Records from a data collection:

──────────

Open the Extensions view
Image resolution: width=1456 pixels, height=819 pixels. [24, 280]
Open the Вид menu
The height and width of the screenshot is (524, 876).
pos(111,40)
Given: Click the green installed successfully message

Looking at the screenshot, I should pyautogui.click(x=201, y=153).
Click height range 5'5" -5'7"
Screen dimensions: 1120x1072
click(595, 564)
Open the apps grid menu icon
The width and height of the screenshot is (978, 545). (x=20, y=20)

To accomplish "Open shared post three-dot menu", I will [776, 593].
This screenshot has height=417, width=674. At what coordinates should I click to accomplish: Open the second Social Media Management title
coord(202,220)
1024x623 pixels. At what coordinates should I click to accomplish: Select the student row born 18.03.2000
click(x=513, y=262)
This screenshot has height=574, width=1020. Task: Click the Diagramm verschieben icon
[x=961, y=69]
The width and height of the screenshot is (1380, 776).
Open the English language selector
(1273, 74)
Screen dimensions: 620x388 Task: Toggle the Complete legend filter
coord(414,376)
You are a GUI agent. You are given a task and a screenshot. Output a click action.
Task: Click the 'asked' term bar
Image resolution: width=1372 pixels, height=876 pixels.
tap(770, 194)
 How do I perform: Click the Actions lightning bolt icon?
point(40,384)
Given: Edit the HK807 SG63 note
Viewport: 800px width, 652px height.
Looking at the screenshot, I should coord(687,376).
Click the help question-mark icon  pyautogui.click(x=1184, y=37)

──────────

- _Exercise requirements_:
Rewrite the stretch from the line containing "Click height range" through the end of the records, substituting "button" for every occurrence of "icon" and leaving all other text unchanged.

- _Answer for the task_:
Click height range 5'5" -5'7"
Screen dimensions: 1120x1072
click(595, 564)
Open the apps grid menu button
The width and height of the screenshot is (978, 545). (x=20, y=20)

To accomplish "Open shared post three-dot menu", I will [776, 593].
This screenshot has height=417, width=674. At what coordinates should I click to accomplish: Open the second Social Media Management title
coord(202,220)
1024x623 pixels. At what coordinates should I click to accomplish: Select the student row born 18.03.2000
click(x=513, y=262)
This screenshot has height=574, width=1020. Task: Click the Diagramm verschieben button
[x=961, y=69]
The width and height of the screenshot is (1380, 776).
Open the English language selector
(1273, 74)
Screen dimensions: 620x388 Task: Toggle the Complete legend filter
coord(414,376)
You are a GUI agent. You are given a task and a screenshot. Output a click action.
Task: Click the 'asked' term bar
Image resolution: width=1372 pixels, height=876 pixels.
tap(770, 194)
 How do I perform: Click the Actions lightning bolt button?
point(40,384)
Given: Edit the HK807 SG63 note
Viewport: 800px width, 652px height.
Looking at the screenshot, I should coord(687,376).
Click the help question-mark button  pyautogui.click(x=1184, y=37)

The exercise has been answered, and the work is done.